Patch Array
题目描述
Given a sorted positive integer array nums and an integer n, add/patch elements to the array such that any number in range [1, n] inclusive can be formed by the sum of some elements in the array. Return the minimum number of patches required.
Example 1: nums = [1, 3], n = 6 Return 1.
Combinations of nums are [1], [3], [1,3], which form possible sums of: 1, 3, 4. Now if we add/patch 2 to nums, the combinations are: [1], [2], [3], [1,3], [2,3], [1,2,3]. Possible sums are 1, 2, 3, 4, 5, 6, which now covers the range [1, 6]. So we only need 1 patch.
解题方法
我们可以先写几个例子找出规律
- [1]能够表示[1, 2), 加入2
- [1, 2]能够表示[1,4), 加入4
- [1, 2, 4]能够表示[1, 8), 加入8
- [1, 2, 4 , 8]能够表示[1, 16) 。。。。。
是不断地2倍的成长,如果当前能表示到[0, n), 即使array中有大于n的数,也是无法表示n的,所以我们需要加入n, 然后再继续判断后面的数是否对于range有影响。
因为array已经是sorted的了,所以我们从前往后loop,将一开始能够达到的range设为[0, miss), miss = 1对于nums[i]:
- nums[i] <= miss, 那么nums[i]对于当前range有影响,range可以扩展为[0, miss+nums[i])
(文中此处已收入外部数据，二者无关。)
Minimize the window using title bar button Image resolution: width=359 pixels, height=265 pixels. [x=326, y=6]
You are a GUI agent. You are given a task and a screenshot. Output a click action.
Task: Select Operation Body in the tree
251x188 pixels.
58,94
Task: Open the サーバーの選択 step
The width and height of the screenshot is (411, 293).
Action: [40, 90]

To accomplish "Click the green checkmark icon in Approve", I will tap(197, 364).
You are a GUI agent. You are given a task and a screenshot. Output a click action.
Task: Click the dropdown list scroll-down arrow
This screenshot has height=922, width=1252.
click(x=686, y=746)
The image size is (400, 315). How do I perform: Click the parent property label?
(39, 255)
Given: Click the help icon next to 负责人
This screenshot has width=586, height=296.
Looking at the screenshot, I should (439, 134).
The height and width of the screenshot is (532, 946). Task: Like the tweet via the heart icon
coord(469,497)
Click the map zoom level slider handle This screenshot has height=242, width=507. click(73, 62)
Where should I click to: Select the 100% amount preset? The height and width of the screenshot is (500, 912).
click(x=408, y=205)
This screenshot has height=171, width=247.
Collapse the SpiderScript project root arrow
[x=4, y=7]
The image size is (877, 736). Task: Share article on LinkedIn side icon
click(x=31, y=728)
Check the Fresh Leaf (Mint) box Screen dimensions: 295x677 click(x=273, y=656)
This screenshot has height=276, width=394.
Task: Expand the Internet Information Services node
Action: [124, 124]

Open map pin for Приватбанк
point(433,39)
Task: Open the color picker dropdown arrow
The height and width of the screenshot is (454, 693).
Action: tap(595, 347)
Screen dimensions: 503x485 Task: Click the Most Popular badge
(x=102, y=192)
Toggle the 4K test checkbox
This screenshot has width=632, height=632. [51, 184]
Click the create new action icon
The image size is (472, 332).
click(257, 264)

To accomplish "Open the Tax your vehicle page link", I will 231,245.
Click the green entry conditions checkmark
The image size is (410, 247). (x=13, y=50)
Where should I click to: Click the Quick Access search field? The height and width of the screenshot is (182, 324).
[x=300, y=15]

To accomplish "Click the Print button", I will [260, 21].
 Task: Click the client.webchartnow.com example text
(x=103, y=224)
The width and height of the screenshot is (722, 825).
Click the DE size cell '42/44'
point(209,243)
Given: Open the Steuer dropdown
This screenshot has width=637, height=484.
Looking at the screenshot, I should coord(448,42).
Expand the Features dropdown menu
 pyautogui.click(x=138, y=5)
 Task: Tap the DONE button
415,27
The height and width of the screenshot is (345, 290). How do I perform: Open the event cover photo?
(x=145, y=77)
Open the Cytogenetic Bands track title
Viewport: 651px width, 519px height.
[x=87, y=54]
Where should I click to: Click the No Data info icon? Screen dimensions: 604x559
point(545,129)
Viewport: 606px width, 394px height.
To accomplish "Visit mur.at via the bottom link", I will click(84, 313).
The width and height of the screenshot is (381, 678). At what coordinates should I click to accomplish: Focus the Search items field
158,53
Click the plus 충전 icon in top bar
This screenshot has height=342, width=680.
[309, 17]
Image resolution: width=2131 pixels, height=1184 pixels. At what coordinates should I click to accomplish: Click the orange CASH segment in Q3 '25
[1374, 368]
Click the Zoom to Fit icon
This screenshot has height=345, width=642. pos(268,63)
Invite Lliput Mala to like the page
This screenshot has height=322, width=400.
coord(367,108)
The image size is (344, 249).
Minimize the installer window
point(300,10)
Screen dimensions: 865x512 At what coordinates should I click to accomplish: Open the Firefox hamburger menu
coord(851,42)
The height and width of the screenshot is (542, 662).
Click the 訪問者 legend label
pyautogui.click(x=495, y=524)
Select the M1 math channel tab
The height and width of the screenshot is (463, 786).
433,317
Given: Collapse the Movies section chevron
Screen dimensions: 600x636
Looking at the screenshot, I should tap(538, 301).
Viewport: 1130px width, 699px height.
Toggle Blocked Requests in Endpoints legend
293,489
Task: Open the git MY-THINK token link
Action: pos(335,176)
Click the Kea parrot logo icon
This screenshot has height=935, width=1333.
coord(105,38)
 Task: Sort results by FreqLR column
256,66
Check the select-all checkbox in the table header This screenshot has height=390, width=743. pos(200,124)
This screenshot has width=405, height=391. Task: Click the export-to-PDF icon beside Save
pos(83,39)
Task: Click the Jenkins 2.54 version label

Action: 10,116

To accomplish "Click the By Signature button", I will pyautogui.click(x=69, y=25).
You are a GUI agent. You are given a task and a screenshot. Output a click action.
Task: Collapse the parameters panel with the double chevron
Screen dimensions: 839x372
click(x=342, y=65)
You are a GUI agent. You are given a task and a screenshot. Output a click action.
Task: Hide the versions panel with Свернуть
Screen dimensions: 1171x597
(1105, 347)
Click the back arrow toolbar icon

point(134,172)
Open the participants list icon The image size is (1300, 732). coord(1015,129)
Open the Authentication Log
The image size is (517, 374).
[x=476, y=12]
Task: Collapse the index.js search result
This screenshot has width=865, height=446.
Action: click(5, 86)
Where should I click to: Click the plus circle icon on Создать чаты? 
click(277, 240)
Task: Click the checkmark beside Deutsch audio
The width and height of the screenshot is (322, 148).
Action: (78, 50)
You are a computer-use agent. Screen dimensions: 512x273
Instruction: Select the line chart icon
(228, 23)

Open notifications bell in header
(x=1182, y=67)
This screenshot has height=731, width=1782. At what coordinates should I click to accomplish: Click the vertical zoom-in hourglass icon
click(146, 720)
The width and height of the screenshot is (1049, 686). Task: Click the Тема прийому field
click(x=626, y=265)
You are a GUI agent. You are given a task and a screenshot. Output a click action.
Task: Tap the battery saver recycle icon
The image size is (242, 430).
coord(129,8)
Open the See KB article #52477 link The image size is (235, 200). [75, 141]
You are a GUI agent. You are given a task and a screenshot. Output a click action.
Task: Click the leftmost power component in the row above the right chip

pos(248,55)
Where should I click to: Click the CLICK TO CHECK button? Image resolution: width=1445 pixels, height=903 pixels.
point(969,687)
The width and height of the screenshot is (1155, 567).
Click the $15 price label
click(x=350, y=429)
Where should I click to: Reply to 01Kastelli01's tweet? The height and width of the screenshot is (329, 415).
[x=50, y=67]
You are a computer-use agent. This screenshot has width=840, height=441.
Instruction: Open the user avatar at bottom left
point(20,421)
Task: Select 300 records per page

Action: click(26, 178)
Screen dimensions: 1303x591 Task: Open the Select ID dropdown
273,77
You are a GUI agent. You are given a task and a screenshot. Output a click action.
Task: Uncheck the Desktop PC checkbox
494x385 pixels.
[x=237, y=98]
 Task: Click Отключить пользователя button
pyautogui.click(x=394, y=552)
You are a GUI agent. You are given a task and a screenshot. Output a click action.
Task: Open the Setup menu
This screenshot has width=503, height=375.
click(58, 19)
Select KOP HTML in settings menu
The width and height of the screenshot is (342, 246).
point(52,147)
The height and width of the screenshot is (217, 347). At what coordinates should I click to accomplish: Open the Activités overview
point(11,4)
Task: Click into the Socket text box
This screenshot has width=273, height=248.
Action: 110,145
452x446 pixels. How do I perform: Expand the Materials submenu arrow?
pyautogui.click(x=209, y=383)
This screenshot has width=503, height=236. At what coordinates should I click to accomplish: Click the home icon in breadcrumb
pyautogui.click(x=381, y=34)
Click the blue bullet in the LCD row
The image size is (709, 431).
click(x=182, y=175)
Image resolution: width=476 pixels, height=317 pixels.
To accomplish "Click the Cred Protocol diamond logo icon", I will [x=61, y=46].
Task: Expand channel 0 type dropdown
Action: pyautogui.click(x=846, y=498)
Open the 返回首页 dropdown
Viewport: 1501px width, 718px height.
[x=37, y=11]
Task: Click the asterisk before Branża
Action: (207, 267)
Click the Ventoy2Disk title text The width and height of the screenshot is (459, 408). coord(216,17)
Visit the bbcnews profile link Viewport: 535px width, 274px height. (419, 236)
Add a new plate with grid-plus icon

- nums[i] > miss, nums[i]对于当前range无影响,我们需要加入miss, 然后range可以扩展为[0, miss +miss)
当miss > n时,就可以退出Loop了。
这一题有点像jump game ii,可以归类总结。
Solution
class Solution(object):
def minPatches(self, nums, n):
"""
:type nums: List[int]
:type n: int
:rtype: int
"""
miss = 1
i = 0
patch_add = 0
length = len(nums)
while miss <= n:
if i < length and nums[i] <= miss:
miss += nums[i]
i += 1
else:
miss += miss
patch_add += 1
return patch_add